Heat Shock (HS) A diploid panel produced by heat shock treatment of haploid embryos (one-cell stage) was described by Kelly et al. (2000) in "Genetic linkage mapping of zebrafish genes and ESTs" (Genome Research 10:558-567).  More: http://zebrafish.stanford.edu/genome/HeatShock99, Will Talbot (Stanford)

Boston MGH Cross (MGH) A microsatellite map covering 2350 cM of the zebrafish genome, with an average resolution of 3.3 cM, is described by Knapik et al. (1998) in "A microsatellite genetic linkage map for zebrafish" (Nature Genetics 18:338-343), and Shimoda et al. (1999) in "Zebrafish genetic map with 2000 microsatellite markers" (Genomics 58:219-232).   More: http://zebrafish.mgh.harvard.edu/, Marc Fishman (Harvard)

Mother of Pearl (MOP) A haploid panel constructed from a single female heterozygous for the mother-of-pearl (mop) coloration mutation. This panel contains 556 markers with a framework of 211 RAPD (random amplified polymorphic DNA) markers and 122 SSLP (simple sequence-length polymorphism) microsatellite markers.

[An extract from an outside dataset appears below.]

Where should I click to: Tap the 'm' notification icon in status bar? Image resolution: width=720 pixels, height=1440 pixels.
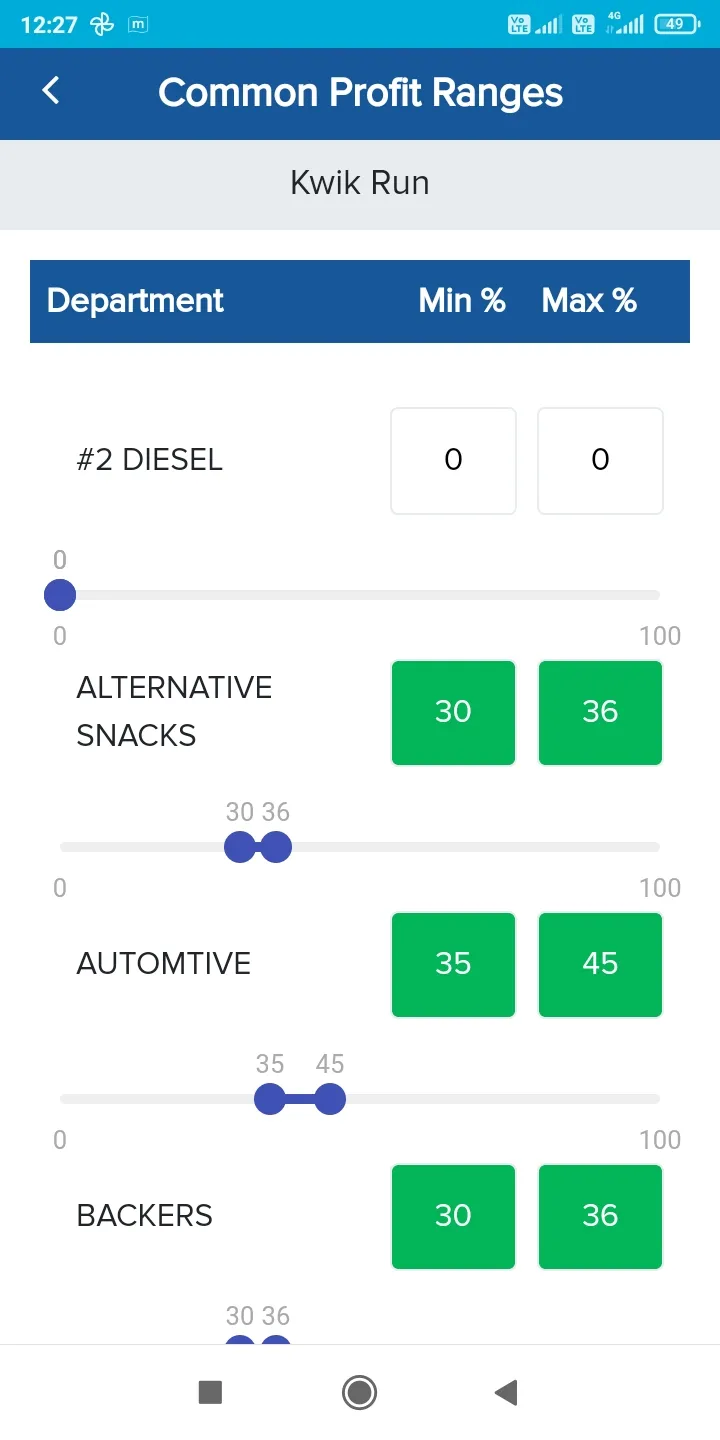point(136,23)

It is described by Postlethwait et al. (1998) in "Vertebrate genome evolution and the zebrafish gene map" (Nature Genetics 18:345-349).   More: http://www.neuro.uoregon.edu/ionmain/htdocs/faculty/postleth.html John Postlethwait (University of Oregon)

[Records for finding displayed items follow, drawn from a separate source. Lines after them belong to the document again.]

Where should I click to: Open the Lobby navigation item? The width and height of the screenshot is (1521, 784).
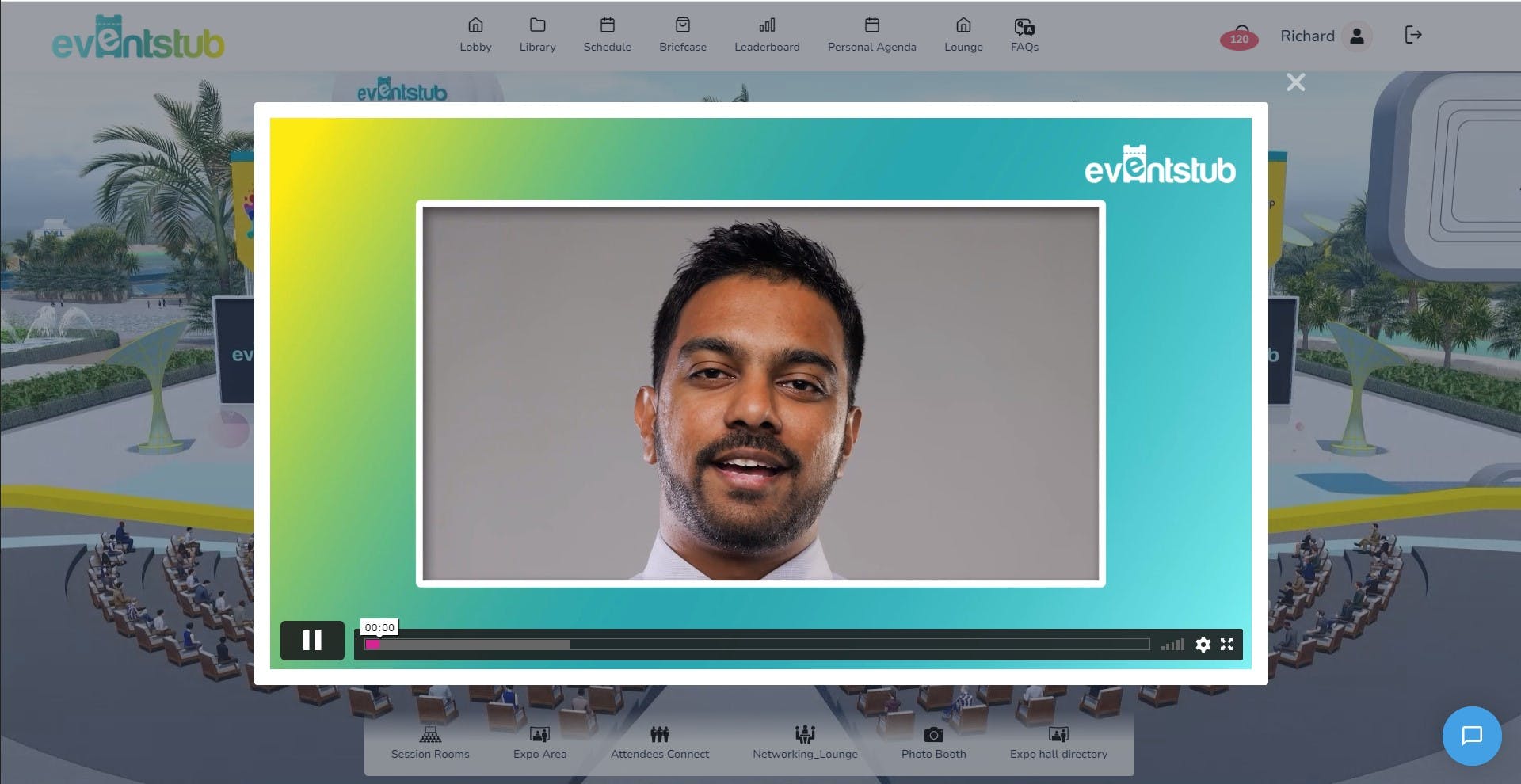pos(475,36)
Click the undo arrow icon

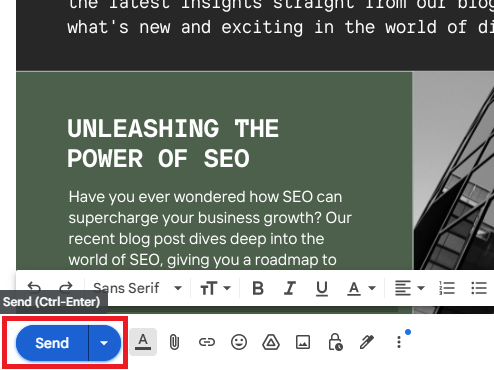[34, 287]
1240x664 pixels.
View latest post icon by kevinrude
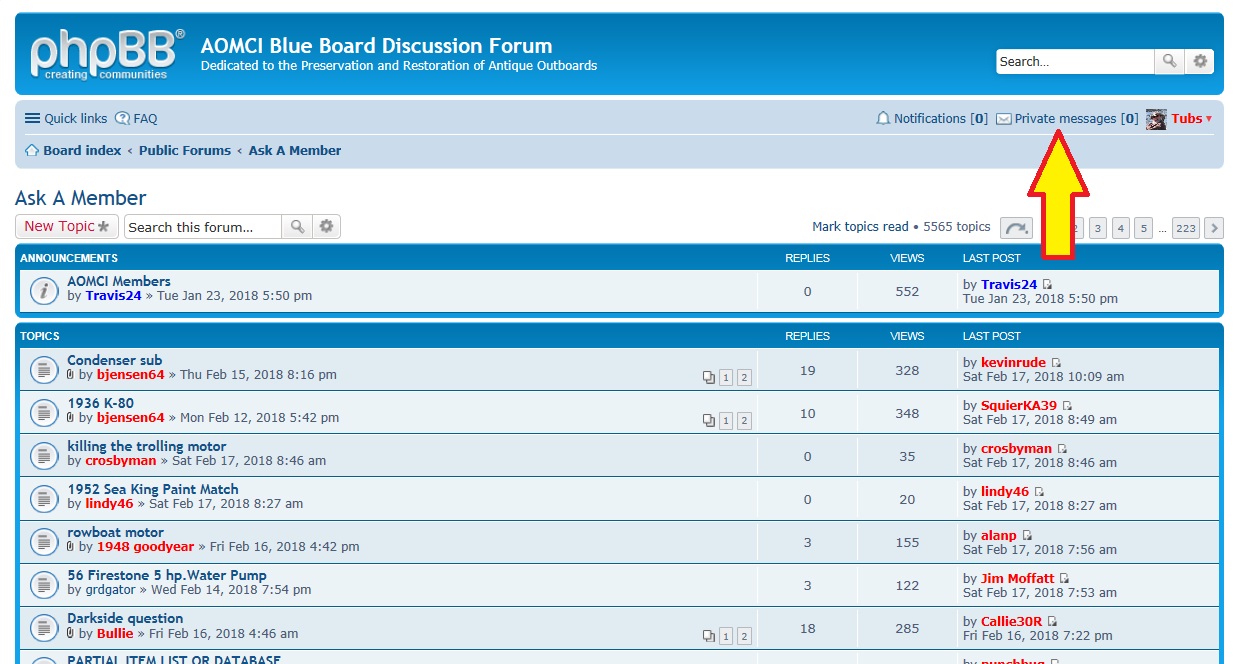coord(1056,363)
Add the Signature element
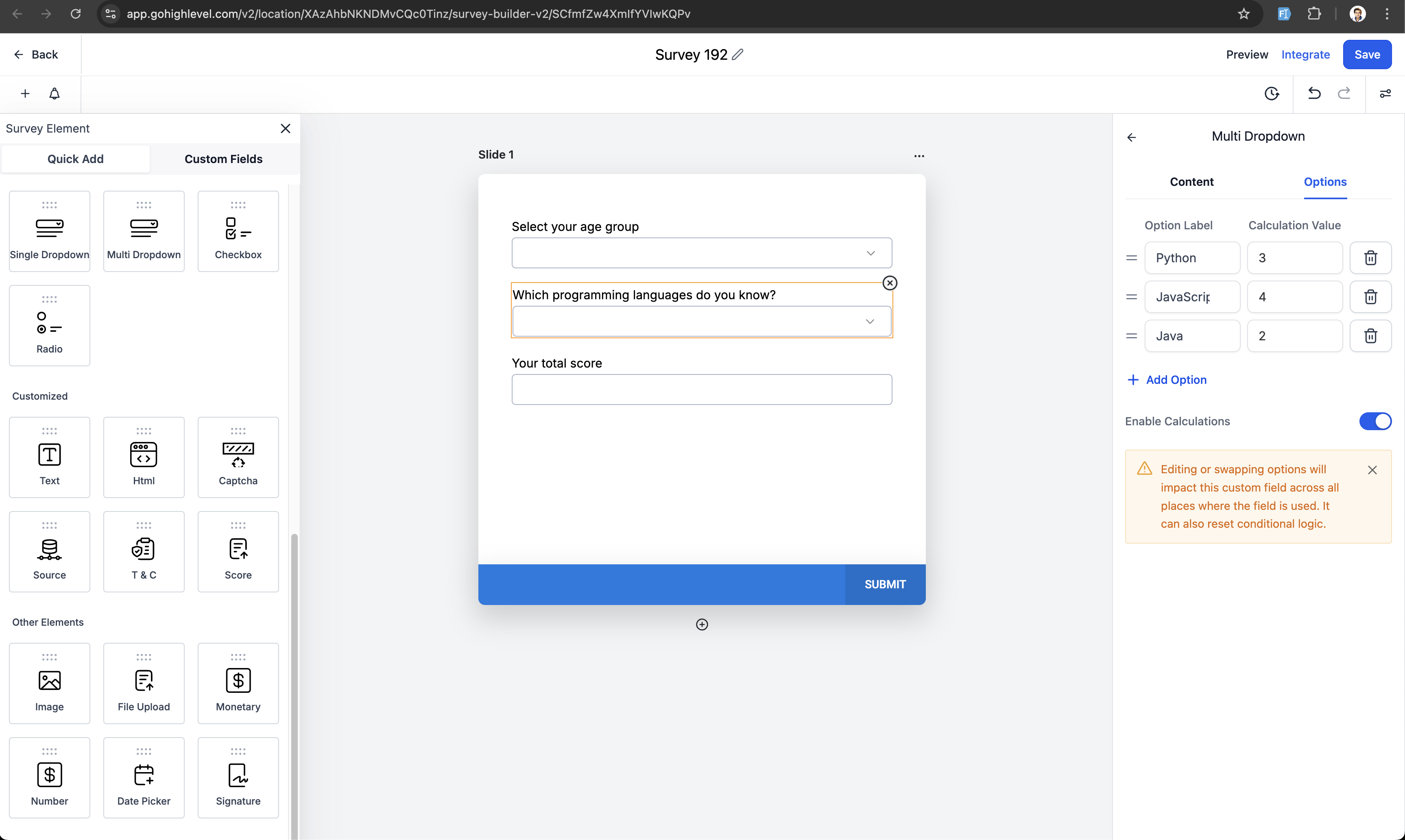This screenshot has height=840, width=1405. [238, 778]
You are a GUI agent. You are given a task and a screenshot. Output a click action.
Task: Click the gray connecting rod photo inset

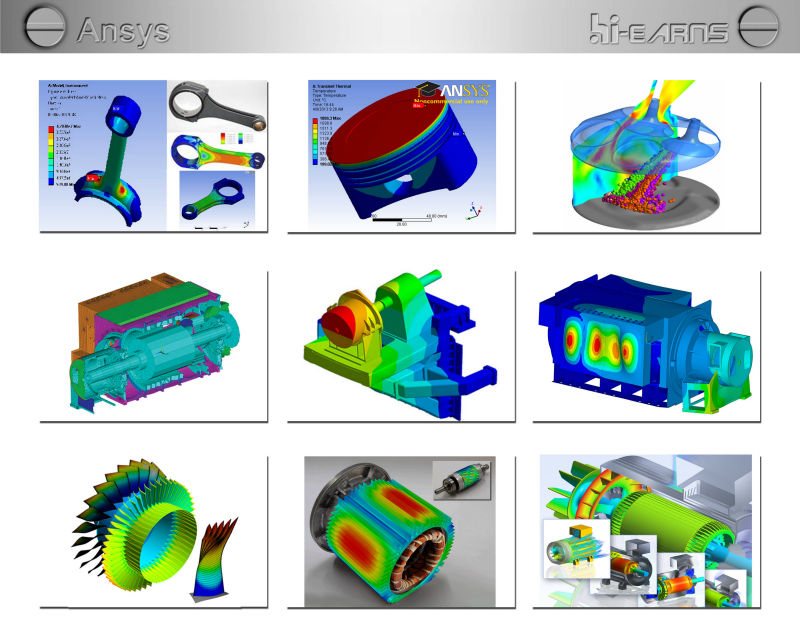[x=217, y=104]
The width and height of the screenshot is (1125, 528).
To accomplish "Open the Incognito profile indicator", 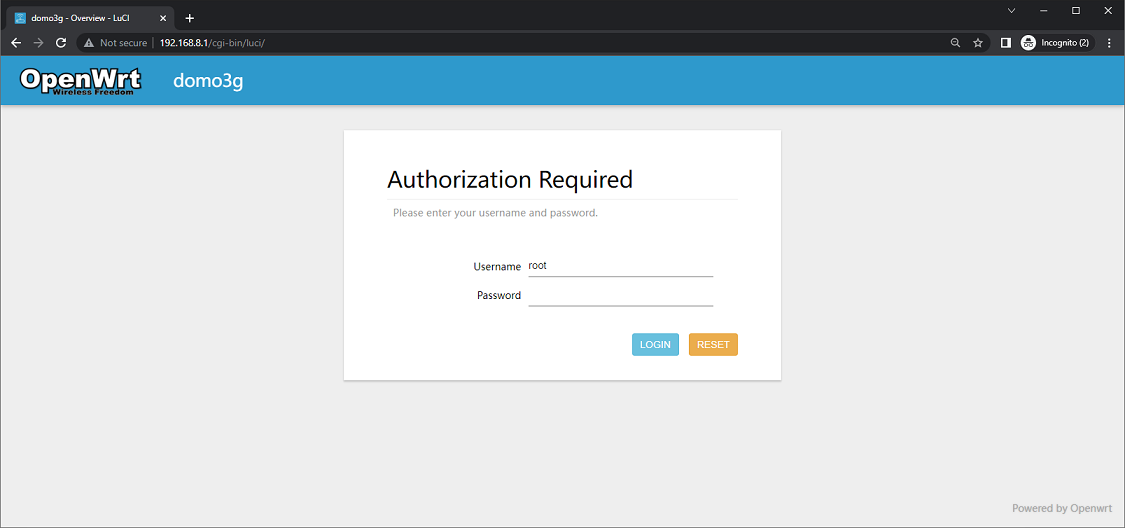I will (x=1055, y=43).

Zebrafish Genome Integrated Map (ZMAP) A composite genetic map of coding sequence markers from the T51 and LN54 RH maps, the HS map, and the MGH map. ZMAP was constructed by insertion of previously mapped T51, LN54, and HS markers into framework of the MGH map. The ZMAP was created by Allen Day, Tom Conlin, and John H. Postlethwait at the University of Oregon. As of May 2004, the map has 30,012 markers and is continuing to be updated. More information about ZMAP is available at ZFIN: http://zfin.org/cgi-bin/webdriver?MIval=aa-crossview.apg&OID=ZDB-REFCROSS-010114-1.

Radiation Hybrid Maps back to top

Loeb/NIH/5000/4000 (LN54) A radiation hybrid panel of 93 cell lines, constructed via fusion of zebrafish and mouse cells irradiated with 4000 rads (81 lines) or 5000 rads (12 lines). This panel is described by Hukriede et al. (1999) in "Radiation hybrid mapping of the zebrafish genome" (PNAS 96:9745-9750). The data are updated at http://mgchd1.nichd.nih.gov:8000/zfrh/rharchive/ZFIN.txt on a monthly basis.   More: http://dir.nichd.nih.gov/lmg/lmgdev.htm, Neil Hukriede, Jonathan Epstein (NIH).  Additional LN54 mapping data was provided by the WashU-Zebrafish Genome Resources Project http://zfish.wustl.edu/.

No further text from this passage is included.